Reclusive director Terrence Malick will leave you speechless with his latest film (and arguably his greatest film). Winner of the Palme d'Or at Cannes, "The Tree of Life" daringly spans thousands of years in an epic film about the human soul and the dichotomy between nature and grace.
To understand "The Tree of Life", it is helpful to understand the iconic master director behind the film. His debut film "Badlands" (1973) brought him on the map as a young auteur director with a visionary eye for beauty. His sophomore film "Days of Heaven" (1978) only confirmed his eye for beauty on film when it won the Oscar for best cinematography. After that historic film, Malick disappeared for twenty years until he resurfaced again with his third film "The Thin Red Line" (1998). Naturally, "The Thin Red Line" was not just the war film it appeared to be on the outside, but instead it was a spiritual journey through the heart of men during wartime and the ever-present force of nature which watches human inequity from afar, but is truly in the heart of all conflict. "The New World" (2005) culminates his work leading up to "The Tree of Life", and upon looking at his filmography, it becomes clear that his entire career as a filmmaker has lead up to this single film.
"The Tree of Life" combines every topic Malick has ever meditated upon, and he approaches the spirit with patience and his ever-present eye for natural beauty.
Similar to "The Thin Red Line" thematically, "The Tree of Life" thrives upon the divide between "the way of nature and the way of grace" as two characters personify both sides. The mother (Jessica Chastain) is a living embodiment of grace and love, while the father (Brad Pitt) is a personification of the way of nature as his character has faced failure and been hardened by the cruel world around him (this is also possibly his greatest acting performance ever). Set in the 1950s, the main character of the film is arguably Pitt and Chastain's eldest son, Jack (played by Sean Penn and Hunter McCracken) as he is beginning to enter his teen years and becomes aware of the differences between the people in the world around him.
When news comes forward that one of Pitt and Chastain's children has died, the film travels back through their lives as a young couple revealing their differences and overcoming grief in the process. With the film structured as a prayer, the film is elevated to a film-watching experience like nothing ever seen before.
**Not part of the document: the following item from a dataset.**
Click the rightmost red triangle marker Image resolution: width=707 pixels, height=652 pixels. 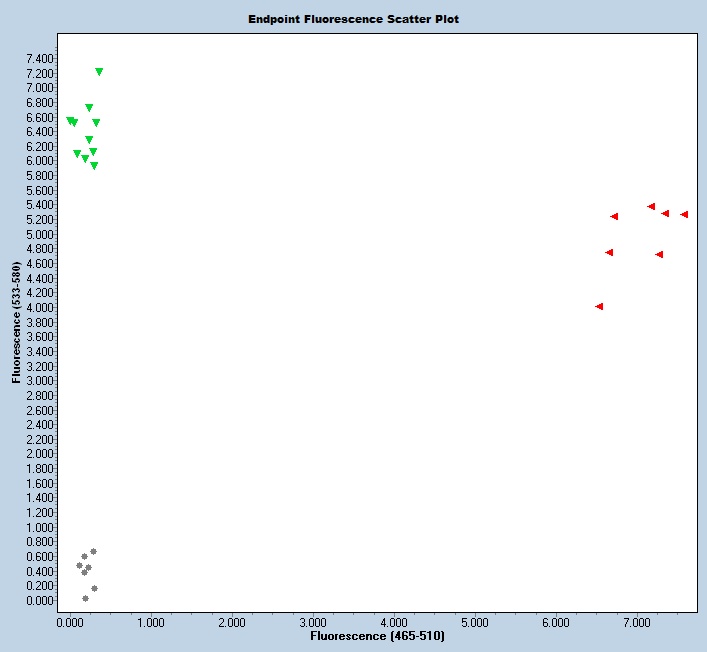pyautogui.click(x=684, y=214)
Everything from God creating the universe, to abstract depictions of birth; the main characters blindly walk through life with faith that everything will work out.
Wrapped in beautiful dream-like cinematography, this film conveys childhood like no other film before it. Even though my parents weren't even alive in the 1950s, I still relate to everything seen in the film as childhood is depicted by the soul of children rather than the events in the lives of children.
The soundtrack in this film is a beautiful combination of classical compositions (which is very fitting to Brad Pitt's character, who is a failed musician), and though an original soundtrack would have been wonderful, the music in this film combined with the imagery is perpetually tear-worthy.
"The Tree of Life", for many, is a polarizing film, but it is impossible to argue that it is a masterpiece made by one of the greatest modern auteurs of our times. This is Terrence Malick's "The Mirror" (as made by Andrei Tarkovsky) and is clearly competing with Kubrick's "2001: A Space Odyssey" (and is far superior than Kubrick's, in my opinion), but it is an experience all on its own.